Can you copy every one of the records below line for line, keeping each character unchanged?

▶ Records shown:
_ _ _

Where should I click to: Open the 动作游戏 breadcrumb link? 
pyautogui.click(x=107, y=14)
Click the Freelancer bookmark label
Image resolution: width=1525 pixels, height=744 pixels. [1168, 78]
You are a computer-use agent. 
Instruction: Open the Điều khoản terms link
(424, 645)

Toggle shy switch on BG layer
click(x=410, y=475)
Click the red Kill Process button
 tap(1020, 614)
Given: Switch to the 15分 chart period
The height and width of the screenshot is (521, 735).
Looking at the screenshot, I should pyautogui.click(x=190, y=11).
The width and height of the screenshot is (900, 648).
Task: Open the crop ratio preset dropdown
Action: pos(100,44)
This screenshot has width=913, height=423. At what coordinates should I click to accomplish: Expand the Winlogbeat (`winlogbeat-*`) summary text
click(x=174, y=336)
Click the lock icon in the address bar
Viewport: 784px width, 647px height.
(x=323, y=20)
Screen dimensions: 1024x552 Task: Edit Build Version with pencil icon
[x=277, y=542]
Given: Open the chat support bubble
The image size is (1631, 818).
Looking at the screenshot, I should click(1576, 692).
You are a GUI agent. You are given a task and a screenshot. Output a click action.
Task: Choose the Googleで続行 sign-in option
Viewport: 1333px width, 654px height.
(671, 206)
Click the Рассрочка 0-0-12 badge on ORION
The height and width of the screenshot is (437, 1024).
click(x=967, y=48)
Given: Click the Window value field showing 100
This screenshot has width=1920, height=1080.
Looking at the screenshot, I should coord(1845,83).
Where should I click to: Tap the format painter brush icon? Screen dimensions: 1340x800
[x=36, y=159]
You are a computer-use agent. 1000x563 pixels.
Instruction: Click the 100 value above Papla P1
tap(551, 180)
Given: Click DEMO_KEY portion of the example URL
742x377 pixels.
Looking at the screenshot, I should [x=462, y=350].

_ _ _

▶ The response:
Where should I click to: Open the 动作游戏 breadcrumb link? 
pyautogui.click(x=107, y=14)
Click the Freelancer bookmark label
Image resolution: width=1525 pixels, height=744 pixels. [1168, 78]
You are a computer-use agent. 
Instruction: Open the Điều khoản terms link
(424, 645)

Toggle shy switch on BG layer
click(x=410, y=475)
Click the red Kill Process button
 tap(1020, 614)
Given: Switch to the 15分 chart period
The height and width of the screenshot is (521, 735).
Looking at the screenshot, I should pyautogui.click(x=190, y=11).
The width and height of the screenshot is (900, 648).
Task: Open the crop ratio preset dropdown
Action: pos(100,44)
This screenshot has width=913, height=423. At what coordinates should I click to accomplish: Expand the Winlogbeat (`winlogbeat-*`) summary text
click(x=174, y=336)
Click the lock icon in the address bar
Viewport: 784px width, 647px height.
(x=323, y=20)
Screen dimensions: 1024x552 Task: Edit Build Version with pencil icon
[x=277, y=542]
Given: Open the chat support bubble
The image size is (1631, 818).
Looking at the screenshot, I should click(1576, 692).
You are a GUI agent. You are given a task and a screenshot. Output a click action.
Task: Choose the Googleで続行 sign-in option
Viewport: 1333px width, 654px height.
(671, 206)
Click the Рассрочка 0-0-12 badge on ORION
The height and width of the screenshot is (437, 1024).
click(x=967, y=48)
Given: Click the Window value field showing 100
This screenshot has width=1920, height=1080.
Looking at the screenshot, I should coord(1845,83).
Where should I click to: Tap the format painter brush icon? Screen dimensions: 1340x800
[x=36, y=159]
You are a computer-use agent. 1000x563 pixels.
Instruction: Click the 100 value above Papla P1
tap(551, 180)
Given: Click DEMO_KEY portion of the example URL
742x377 pixels.
Looking at the screenshot, I should [x=462, y=350].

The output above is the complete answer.